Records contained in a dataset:

-.-.-

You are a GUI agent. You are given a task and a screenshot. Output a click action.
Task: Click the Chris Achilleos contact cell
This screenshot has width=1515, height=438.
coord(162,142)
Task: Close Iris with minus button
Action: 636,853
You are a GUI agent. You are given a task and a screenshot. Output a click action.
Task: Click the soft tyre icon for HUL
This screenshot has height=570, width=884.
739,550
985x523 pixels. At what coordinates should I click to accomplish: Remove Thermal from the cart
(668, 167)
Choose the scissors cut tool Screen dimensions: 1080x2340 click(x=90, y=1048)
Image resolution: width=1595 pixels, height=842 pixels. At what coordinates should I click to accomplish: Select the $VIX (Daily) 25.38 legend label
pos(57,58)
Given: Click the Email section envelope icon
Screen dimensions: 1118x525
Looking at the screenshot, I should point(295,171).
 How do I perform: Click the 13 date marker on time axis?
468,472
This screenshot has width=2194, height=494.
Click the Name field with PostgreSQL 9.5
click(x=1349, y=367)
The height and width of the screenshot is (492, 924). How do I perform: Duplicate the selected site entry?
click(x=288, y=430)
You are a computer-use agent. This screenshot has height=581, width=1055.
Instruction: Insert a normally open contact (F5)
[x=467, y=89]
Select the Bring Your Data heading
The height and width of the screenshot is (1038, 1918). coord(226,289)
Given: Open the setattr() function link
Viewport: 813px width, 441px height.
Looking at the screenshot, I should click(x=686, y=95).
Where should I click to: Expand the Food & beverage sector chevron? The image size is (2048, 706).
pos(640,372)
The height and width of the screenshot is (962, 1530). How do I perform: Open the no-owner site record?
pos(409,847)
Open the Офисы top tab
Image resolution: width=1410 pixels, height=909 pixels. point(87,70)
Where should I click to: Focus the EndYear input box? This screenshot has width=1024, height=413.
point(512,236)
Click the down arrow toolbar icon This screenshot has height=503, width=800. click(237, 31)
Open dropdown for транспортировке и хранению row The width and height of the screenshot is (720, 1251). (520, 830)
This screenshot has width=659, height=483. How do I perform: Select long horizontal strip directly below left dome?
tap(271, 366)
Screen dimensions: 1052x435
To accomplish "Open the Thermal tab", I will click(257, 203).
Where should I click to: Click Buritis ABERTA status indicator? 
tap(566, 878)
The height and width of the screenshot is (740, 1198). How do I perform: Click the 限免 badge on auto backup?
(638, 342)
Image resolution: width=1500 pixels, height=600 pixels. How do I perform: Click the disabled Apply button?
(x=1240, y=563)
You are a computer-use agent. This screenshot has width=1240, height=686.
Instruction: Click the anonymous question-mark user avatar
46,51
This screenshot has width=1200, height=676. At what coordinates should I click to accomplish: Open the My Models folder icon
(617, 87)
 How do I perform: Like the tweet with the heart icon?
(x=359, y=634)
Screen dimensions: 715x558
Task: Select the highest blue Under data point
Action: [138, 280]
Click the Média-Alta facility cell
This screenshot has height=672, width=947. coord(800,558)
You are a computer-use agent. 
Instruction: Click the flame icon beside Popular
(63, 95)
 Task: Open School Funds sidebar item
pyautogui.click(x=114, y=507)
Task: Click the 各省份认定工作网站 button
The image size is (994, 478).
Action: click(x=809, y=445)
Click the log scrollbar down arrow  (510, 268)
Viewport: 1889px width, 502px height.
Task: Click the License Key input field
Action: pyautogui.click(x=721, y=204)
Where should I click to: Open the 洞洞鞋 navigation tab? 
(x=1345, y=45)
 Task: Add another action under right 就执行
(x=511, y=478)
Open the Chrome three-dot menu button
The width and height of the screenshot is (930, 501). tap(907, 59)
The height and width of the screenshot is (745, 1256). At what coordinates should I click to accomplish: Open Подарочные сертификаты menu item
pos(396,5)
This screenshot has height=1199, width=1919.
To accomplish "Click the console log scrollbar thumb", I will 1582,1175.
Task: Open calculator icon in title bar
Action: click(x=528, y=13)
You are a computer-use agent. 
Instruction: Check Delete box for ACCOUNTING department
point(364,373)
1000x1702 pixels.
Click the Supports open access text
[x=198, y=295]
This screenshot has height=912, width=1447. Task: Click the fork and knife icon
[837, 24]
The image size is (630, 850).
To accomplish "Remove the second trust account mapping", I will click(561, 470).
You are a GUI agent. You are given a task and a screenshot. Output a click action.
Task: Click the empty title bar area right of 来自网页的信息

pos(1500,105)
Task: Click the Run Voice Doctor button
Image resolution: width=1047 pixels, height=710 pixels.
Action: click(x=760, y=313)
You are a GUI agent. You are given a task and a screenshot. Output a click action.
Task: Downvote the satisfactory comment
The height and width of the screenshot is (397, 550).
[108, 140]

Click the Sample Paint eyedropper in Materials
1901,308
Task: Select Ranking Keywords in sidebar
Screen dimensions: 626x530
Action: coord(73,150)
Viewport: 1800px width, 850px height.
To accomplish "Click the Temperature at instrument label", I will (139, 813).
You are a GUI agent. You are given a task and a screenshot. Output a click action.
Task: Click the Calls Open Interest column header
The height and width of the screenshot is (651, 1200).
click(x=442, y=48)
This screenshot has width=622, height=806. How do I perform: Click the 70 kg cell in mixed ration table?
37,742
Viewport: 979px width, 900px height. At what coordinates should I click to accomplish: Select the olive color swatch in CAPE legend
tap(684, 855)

-.-.-

Problem details.
Using the data above, transcribe the lines that run from the line with "has width=1240, height=686." to the line with "1000x1702 pixels.", both ends kept, and output nothing else.

Answer to this task.
You are a computer-use agent. This screenshot has width=1240, height=686.
Instruction: Click the anonymous question-mark user avatar
46,51
This screenshot has width=1200, height=676. At what coordinates should I click to accomplish: Open the My Models folder icon
(617, 87)
 How do I perform: Like the tweet with the heart icon?
(x=359, y=634)
Screen dimensions: 715x558
Task: Select the highest blue Under data point
Action: [138, 280]
Click the Média-Alta facility cell
This screenshot has height=672, width=947. coord(800,558)
You are a computer-use agent. 
Instruction: Click the flame icon beside Popular
(63, 95)
 Task: Open School Funds sidebar item
pyautogui.click(x=114, y=507)
Task: Click the 各省份认定工作网站 button
The image size is (994, 478).
Action: click(x=809, y=445)
Click the log scrollbar down arrow  (510, 268)
Viewport: 1889px width, 502px height.
Task: Click the License Key input field
Action: pyautogui.click(x=721, y=204)
Where should I click to: Open the 洞洞鞋 navigation tab? 
(x=1345, y=45)
 Task: Add another action under right 就执行
(x=511, y=478)
Open the Chrome three-dot menu button
The width and height of the screenshot is (930, 501). tap(907, 59)
The height and width of the screenshot is (745, 1256). At what coordinates should I click to accomplish: Open Подарочные сертификаты menu item
pos(396,5)
This screenshot has height=1199, width=1919.
To accomplish "Click the console log scrollbar thumb", I will 1582,1175.
Task: Open calculator icon in title bar
Action: click(x=528, y=13)
You are a computer-use agent. 
Instruction: Check Delete box for ACCOUNTING department
point(364,373)
1000x1702 pixels.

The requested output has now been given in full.